Tal vez es imposible si seguimos concibiéndolo a él y a sus aspiraciones, como antes. Así que, pienso en principio en renunciar a todo intento de equiparar nuestro Teatro a la noción de “producto”, implicando en ello, renunciar también a la idea del espectador como “consumidor”. Sé que leído así, resulta no sólo básico sino hasta cliché -aún cuando no sólo productores y colegas sino hasta la política misma, se afane en lo contrario (llega a imaginarse una “industria teatral”). Pero sus implicaciones pueden ser tan profundas, como proclives a una ¿reinvención – retorno?, conceptual: Privilegiar una relación de comunidad. Hemos concebido en muchos casos (¿la mayoría?), a los espectadores como una masa dada por hecho que de alguna forma participará en la función, haciendo que tal relación muy pocas veces se personalice. Procuramos además -por más que en muchos casos (¿la mayoría en el Teatro Experimental?) se halla fracasado en ello, como primer contacto, una “difusión” que tiende igualmente a lo masivo.
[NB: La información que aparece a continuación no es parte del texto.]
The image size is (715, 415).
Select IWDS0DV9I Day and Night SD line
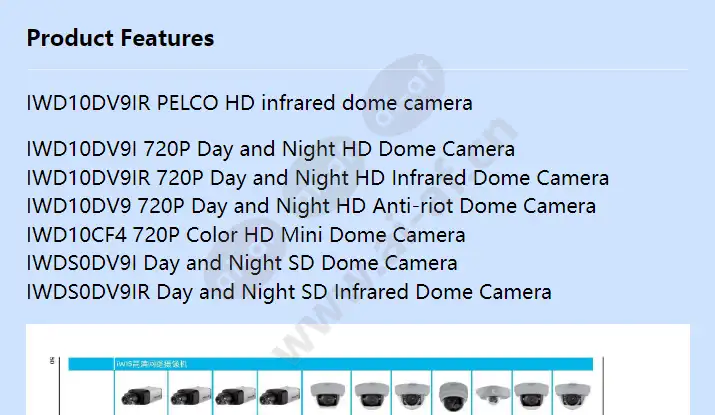[242, 263]
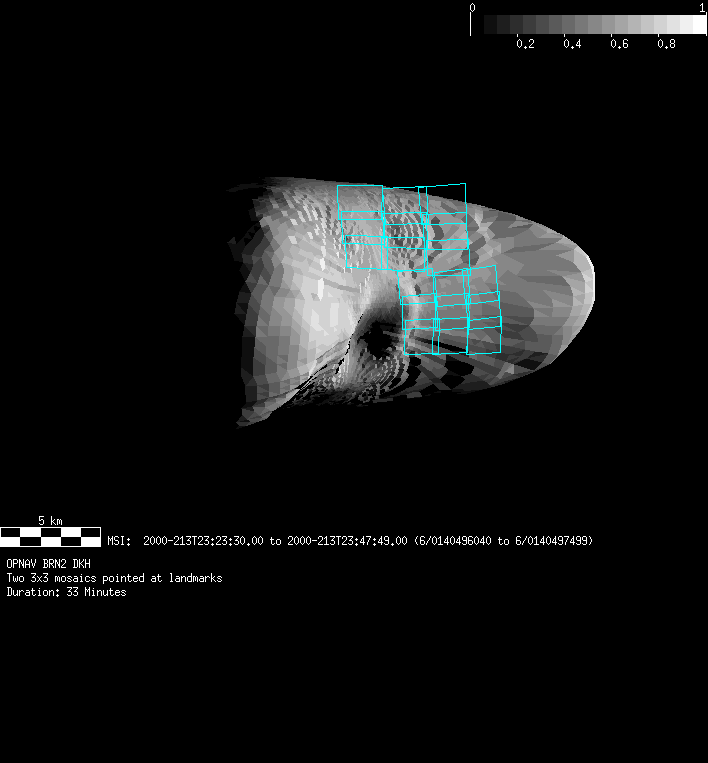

En contrapunto, la comunidad tiende a la personalización, al interés mutuo, al contacto directo. Si ya la pandemia impone una restricción en cuanto a aforo, imagino al Teatro como una experiencia personal y mucho más dilatada y no circunscrita únicamente a la hora de función, dilatada en camino a la formación de pequeñas comunidades ya no de espectadores, sino de participantes o para mal citar a Dubatti, de “conviviantes”. Los artistas, actores, diseñadores, dramaturgos, podríamos expandir también nuestras propuestas: obras que comiencen desde la llamada telefónica como primer contacto y que se prolonguen a varios episodios. Experiencias vivas que procuren la presencia por otros medios que no sean la internet (la llamada telefónica, el envío postal, la mensajería de objetos y elementos sensoriales -música, imágenes, instructivos espaciales-). Y entonces, quizá, en el encuentro cercano y prolongado de comunidad, el paroxismo de este tiempo pueda comenzar a ser diseccionado y finalmente, halle sus vocablos para narrarse y entonces, el embate de los elementos que sostienen al virus, su estridencia y demanda de ser consumidos al extremo, hallen la resistencia de lo innecesario, de lo contemplativo, del tiempo suspendido en comunidad que se opondría a la prisa del tiempo en favor de lo masivo.

Al interior de la comunidad, la confianza se acrecienta y el cuidado mutuo aflora naturalmente; así, las restricciones podrían relajarse un poco y el contacto incrementarse, aunque sea unos milímetros.

El simulacro que vislumbraba Müller, es hoy vital.

Vital no para sobrevivir sino para evitar el estado de sobrevivencia que prevé Chul – Han en el que sobrevivir implica renunciar al sentido mismo de la existencia.

Y el Teatro, puede ser ese espacio donde ensayemos el reencuentro social basado en la confianza.